Task to complete
Only the number is wanted: how many lines below include "computer"?

[Saved data entries]
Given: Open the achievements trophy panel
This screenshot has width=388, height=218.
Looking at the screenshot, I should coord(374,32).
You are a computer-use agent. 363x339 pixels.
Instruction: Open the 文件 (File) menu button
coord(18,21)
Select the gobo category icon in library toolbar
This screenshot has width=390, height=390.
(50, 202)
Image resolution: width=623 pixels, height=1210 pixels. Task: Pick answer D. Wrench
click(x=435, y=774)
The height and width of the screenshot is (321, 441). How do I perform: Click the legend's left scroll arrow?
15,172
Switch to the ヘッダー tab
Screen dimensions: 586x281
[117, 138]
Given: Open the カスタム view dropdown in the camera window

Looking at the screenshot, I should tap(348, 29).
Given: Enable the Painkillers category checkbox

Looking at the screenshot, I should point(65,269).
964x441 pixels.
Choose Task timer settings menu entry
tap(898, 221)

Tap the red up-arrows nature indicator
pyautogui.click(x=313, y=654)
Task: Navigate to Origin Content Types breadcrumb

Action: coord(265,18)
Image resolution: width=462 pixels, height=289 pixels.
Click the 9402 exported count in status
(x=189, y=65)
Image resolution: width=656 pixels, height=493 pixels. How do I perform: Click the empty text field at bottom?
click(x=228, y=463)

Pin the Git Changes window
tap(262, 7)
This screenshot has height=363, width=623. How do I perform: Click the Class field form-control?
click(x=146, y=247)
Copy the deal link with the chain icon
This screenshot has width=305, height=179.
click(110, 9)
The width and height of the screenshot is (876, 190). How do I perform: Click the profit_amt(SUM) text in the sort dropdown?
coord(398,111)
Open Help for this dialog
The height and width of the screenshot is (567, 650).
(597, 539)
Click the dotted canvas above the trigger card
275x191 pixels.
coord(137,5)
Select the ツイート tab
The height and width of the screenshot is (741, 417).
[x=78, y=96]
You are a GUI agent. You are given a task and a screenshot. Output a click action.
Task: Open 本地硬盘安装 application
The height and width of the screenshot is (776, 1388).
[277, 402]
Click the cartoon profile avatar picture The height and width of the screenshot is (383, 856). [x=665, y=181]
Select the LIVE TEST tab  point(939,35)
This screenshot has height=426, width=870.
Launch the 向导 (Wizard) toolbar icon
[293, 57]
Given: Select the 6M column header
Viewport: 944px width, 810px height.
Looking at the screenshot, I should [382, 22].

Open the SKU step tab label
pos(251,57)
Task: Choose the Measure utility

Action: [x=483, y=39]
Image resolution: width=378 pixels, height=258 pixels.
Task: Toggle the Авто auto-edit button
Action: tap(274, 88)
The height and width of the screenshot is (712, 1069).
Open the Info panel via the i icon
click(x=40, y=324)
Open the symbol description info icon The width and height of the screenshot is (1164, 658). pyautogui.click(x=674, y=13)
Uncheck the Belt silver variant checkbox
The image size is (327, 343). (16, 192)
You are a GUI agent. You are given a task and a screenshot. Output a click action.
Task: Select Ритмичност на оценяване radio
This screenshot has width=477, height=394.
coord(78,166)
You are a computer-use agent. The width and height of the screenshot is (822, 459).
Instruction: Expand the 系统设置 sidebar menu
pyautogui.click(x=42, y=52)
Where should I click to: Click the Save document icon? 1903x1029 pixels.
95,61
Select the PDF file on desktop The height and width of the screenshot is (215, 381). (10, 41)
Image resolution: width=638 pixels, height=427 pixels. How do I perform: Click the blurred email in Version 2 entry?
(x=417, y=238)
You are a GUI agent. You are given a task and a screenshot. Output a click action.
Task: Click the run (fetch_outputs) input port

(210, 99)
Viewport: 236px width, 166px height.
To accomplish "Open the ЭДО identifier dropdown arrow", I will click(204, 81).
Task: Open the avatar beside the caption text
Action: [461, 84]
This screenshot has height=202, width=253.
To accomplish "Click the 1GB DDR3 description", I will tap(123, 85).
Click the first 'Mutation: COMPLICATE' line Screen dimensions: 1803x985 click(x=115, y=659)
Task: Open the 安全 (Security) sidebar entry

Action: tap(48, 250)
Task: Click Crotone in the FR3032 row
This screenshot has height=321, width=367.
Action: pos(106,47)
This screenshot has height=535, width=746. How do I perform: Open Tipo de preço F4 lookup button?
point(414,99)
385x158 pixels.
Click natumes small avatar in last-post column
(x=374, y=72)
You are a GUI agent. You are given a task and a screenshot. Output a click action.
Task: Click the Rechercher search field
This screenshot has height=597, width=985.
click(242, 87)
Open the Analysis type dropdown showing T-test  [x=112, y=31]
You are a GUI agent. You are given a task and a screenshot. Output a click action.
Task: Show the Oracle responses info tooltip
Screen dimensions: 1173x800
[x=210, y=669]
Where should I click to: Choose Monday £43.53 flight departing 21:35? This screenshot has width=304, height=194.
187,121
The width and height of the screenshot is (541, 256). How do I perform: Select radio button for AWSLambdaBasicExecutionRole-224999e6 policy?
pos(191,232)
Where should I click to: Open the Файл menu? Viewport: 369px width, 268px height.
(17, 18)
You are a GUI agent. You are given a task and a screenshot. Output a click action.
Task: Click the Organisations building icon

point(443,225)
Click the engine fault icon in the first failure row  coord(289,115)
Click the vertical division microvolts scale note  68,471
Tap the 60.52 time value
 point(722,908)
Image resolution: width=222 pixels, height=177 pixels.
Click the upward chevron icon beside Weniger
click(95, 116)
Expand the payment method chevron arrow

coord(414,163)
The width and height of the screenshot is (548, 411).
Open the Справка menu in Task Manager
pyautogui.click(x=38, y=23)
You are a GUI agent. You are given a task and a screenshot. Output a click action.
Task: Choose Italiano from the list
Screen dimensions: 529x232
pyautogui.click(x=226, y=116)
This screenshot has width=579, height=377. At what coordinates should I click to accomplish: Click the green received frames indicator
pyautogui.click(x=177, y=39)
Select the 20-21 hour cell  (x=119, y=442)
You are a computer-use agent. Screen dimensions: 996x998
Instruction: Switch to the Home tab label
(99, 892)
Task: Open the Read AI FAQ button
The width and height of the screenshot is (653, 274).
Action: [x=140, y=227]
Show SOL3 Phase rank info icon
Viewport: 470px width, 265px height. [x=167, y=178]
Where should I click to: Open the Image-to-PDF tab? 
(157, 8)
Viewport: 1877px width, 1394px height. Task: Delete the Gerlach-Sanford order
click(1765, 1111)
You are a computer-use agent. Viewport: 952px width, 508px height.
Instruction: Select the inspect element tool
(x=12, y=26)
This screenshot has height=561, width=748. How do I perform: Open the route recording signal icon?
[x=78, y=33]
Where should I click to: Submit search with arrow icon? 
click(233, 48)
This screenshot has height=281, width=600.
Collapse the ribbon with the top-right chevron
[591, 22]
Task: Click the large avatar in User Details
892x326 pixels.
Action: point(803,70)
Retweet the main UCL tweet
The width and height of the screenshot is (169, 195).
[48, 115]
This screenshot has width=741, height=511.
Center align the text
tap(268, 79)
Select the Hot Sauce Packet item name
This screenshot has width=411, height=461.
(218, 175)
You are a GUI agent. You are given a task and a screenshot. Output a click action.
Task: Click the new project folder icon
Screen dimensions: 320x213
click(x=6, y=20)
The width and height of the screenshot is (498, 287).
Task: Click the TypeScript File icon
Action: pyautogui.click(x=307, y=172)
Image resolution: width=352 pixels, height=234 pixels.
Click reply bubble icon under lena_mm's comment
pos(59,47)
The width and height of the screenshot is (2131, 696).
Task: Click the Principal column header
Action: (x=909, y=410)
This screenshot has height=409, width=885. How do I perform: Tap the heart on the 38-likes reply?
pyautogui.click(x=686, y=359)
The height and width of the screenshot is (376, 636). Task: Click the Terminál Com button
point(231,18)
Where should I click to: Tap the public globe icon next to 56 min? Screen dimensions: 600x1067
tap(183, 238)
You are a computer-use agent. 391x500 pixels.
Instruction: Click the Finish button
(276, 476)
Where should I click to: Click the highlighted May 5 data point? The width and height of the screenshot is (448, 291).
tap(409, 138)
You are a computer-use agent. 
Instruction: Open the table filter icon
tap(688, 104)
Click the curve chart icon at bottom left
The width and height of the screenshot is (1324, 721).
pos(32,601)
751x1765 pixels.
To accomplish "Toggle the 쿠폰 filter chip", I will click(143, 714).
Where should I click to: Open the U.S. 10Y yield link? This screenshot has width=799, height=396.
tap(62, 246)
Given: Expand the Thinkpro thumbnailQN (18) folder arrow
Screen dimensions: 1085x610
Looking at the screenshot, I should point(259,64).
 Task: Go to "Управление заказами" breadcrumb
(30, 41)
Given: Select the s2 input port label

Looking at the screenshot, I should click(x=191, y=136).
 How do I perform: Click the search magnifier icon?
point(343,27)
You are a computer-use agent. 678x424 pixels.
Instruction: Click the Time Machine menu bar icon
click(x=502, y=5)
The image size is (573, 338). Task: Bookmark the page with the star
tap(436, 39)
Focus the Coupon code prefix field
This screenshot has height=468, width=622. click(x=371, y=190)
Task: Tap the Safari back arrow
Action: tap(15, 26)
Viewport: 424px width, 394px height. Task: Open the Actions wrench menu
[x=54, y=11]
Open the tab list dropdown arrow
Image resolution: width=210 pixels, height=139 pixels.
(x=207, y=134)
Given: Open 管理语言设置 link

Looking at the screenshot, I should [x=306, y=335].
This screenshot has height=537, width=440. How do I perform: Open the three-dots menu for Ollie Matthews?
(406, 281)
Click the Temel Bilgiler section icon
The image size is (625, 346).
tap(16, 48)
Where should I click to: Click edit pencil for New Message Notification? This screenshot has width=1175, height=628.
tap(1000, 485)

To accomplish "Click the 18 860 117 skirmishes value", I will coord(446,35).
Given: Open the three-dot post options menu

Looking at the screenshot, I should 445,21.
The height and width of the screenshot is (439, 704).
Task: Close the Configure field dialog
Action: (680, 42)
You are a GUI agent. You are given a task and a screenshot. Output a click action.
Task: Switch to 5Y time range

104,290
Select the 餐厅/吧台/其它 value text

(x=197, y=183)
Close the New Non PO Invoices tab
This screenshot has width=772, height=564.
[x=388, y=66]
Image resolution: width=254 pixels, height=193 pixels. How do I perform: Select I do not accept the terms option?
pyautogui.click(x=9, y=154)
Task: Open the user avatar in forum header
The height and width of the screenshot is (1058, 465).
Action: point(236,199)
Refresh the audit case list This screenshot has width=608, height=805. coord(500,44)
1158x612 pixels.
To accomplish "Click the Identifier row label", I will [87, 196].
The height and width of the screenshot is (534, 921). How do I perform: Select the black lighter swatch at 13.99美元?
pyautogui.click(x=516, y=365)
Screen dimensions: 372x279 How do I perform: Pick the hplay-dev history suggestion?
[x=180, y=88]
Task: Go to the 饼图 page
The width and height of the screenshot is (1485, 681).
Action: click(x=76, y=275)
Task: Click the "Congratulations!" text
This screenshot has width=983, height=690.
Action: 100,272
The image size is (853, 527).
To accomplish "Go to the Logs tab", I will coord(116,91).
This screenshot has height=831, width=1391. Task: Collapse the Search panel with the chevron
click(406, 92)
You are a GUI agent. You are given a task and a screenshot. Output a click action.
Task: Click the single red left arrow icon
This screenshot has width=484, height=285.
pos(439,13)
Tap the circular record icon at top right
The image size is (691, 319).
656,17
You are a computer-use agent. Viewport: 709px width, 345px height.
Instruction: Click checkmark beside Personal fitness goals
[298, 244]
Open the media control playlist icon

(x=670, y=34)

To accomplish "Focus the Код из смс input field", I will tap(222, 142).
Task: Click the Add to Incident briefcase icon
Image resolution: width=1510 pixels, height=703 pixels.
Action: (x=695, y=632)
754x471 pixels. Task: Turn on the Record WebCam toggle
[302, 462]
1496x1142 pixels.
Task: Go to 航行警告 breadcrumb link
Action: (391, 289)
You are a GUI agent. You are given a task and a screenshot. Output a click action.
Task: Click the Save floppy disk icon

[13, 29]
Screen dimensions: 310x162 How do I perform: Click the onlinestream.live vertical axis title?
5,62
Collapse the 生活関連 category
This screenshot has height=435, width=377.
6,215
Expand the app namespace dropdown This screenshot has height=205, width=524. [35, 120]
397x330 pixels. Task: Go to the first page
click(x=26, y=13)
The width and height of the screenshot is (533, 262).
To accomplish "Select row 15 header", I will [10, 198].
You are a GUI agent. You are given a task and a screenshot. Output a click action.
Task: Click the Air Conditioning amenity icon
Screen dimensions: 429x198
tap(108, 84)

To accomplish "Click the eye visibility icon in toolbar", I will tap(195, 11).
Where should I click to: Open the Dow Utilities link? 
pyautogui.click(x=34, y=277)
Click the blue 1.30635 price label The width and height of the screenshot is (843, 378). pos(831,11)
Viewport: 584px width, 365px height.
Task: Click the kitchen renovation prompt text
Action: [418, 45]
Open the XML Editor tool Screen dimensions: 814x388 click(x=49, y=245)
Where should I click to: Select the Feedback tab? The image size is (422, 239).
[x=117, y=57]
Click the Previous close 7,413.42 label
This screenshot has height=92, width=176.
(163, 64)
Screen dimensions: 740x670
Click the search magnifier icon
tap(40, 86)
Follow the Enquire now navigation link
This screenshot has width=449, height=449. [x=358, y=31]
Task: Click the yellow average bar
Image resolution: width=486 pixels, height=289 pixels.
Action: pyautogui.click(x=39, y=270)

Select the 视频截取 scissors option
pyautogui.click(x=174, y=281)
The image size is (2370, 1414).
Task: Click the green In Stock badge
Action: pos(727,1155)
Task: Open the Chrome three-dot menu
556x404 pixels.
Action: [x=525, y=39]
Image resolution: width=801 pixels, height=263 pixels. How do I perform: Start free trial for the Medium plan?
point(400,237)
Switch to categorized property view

Result
8